Opportunities in SEA
Kuek and the Branded Mini Games team were in Singapore at the Digital Marketing Show Asia in early May (pic above) to promote their platform.
She said that South-East Asia is a booming market for ‘advergaming,’ adding that it is estimated that in 2014, in-game advertising spend was US$84 million. This figure is expected to will increase by 17-19% year-on-year.
“We are excited about the Singapore market, and indeed the South-East Asia market, as the key elements that will lead to growth are readily available in the region.
“This includes the ubiquity of smartphones and mobile devices, while the [increasing] accessibility to communications bandwidth is ensuring more people have access to mobile and or PC-based applications,” she added.
Kuek shared that one of the more memorable campaigns the company conducted was for Electronic City – one of the largest electronic chains in Indonesia.
“They wanted to promote their latest advertisement featuring Charlize Theron escaping from zombies, so we designed anime-style graphics for their Zombie Escape game (pic) to suit the local market.
“I particularly loved the game mechanics and the anime-style Charlize Theron lookalike, not to mention [that fact that] the engagement rate was 87%,” she said.
Another favourite was KFC’s Hot Bucket Challenge, where users had to flick chicken pieces into Colonel Sander’s mouth.
“It was really amusing, and addictive as well – which is probably why the average replays per user for that advergames was 10 times per user,” said Kuek.
Asked if there were any regional differences in consumer preferences in games, she said that users in South-East Asia prefer fast-paced, arcade-style games; while users in Europe prefer sports, quiz-style like games.
Branded Mini Games does work with international brands, with an enterprise version of its platform for a more customised advergame that features additional professional services.
But it also targets small and medium enterprises (SMEs) with its Branded Mini-Games Studio, a self-serve platform created as a response to a growing need for an easy-to-build, cost-saving and effective solution.
“After recognising the need for easy-to-build games with short production time and flexible pricing models, it took us around two years to develop more than 50 templates our customers can choose from,” Kuek said.

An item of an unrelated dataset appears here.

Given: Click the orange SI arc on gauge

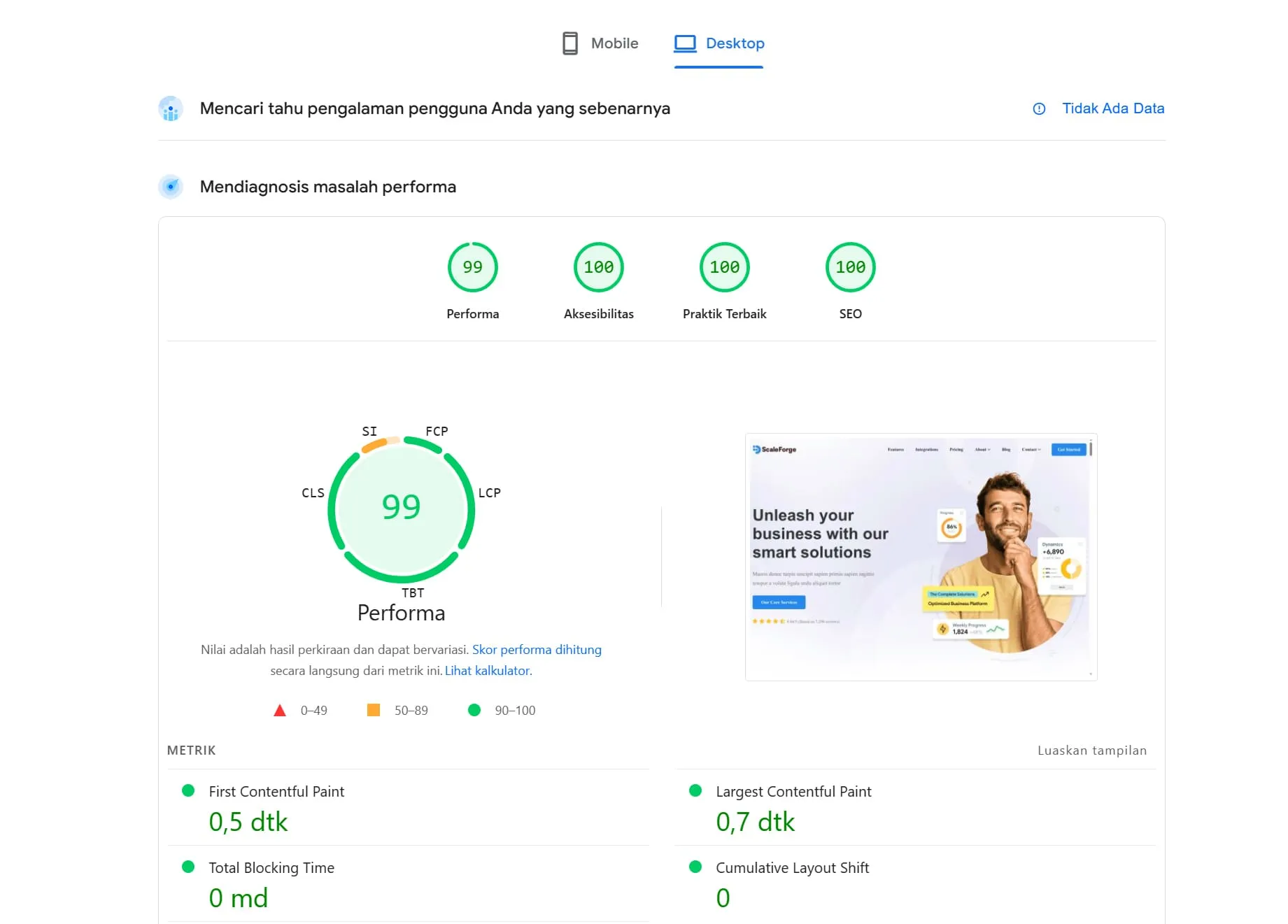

Myths, misunderstandings, misconceptions
Kuek noted there were some common misunderstandings and myths about the use of advergames, typically expressed by SME customers.

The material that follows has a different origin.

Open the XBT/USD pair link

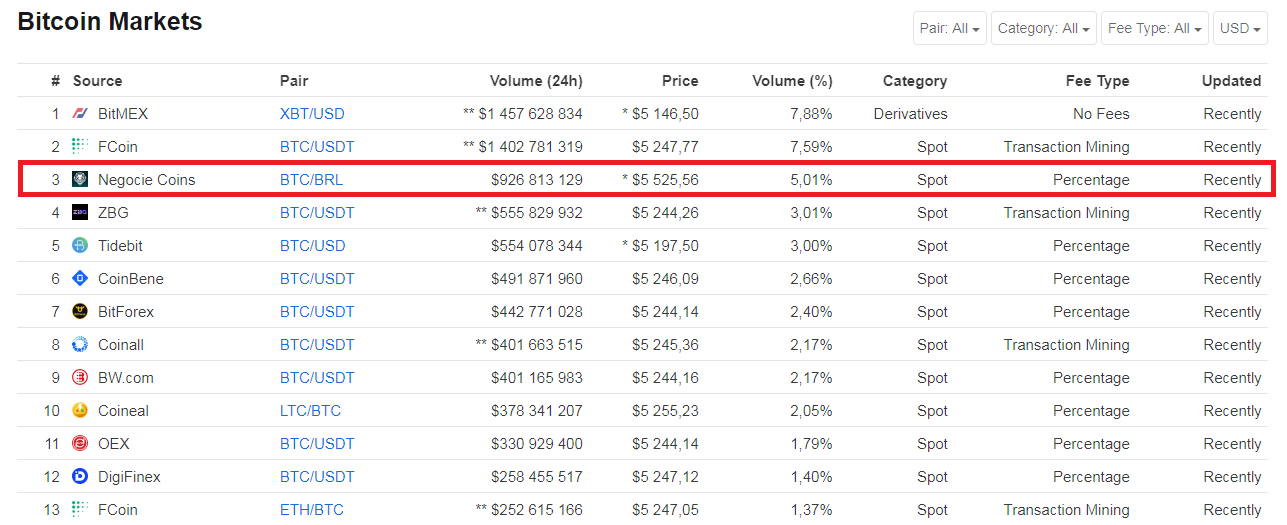tap(312, 114)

“Many believe that it will be an expensive undertaking. This may have been right in the past, when advergames were developed from scratch by game development companies – which meant that only large, global brands could afford them.
“However, Branded Mini-Games was created to be affordable. Using a template approach, we take the best-performing games and allow our customers to customise them with their brand and product images.
“Our platform also allows them to use it for free, so they can start creating their own advergames at no cost,” she said.
The biggest misconception right now, according to Kuek, is the ‘we need an app’ myth, an automatic assumption that all games for the mobile platform need apps, or that different versions for different mobile platforms need to be created.
“The reality is that there is no need for an app. Games are created using HTML5 which can be accessed on all smart devices, computers and mobile browsers.
“Internet access and speed is now so good on mobiles that games can be played from any location,” she said.
Another common one was the belief is that ‘advergames don’t really generate leads,’ which Kuek argued was not true.
“Advergames allow our customers to add call to actions to them. To be part of the competition or to get your name on the leaderboard, you provide your contact details. This generates leads for business.
“With social sharing, the game can also add new leads as the game gets recommended to other friends and colleagues,” she said.
Data protection and privacy is a growing concern for consumers, and the main request with many branded games is to ask for personal information.
“With regards to security and encryption, we rely on a partner which is an award-winning, global provider of data storage,” she said, without elaborating.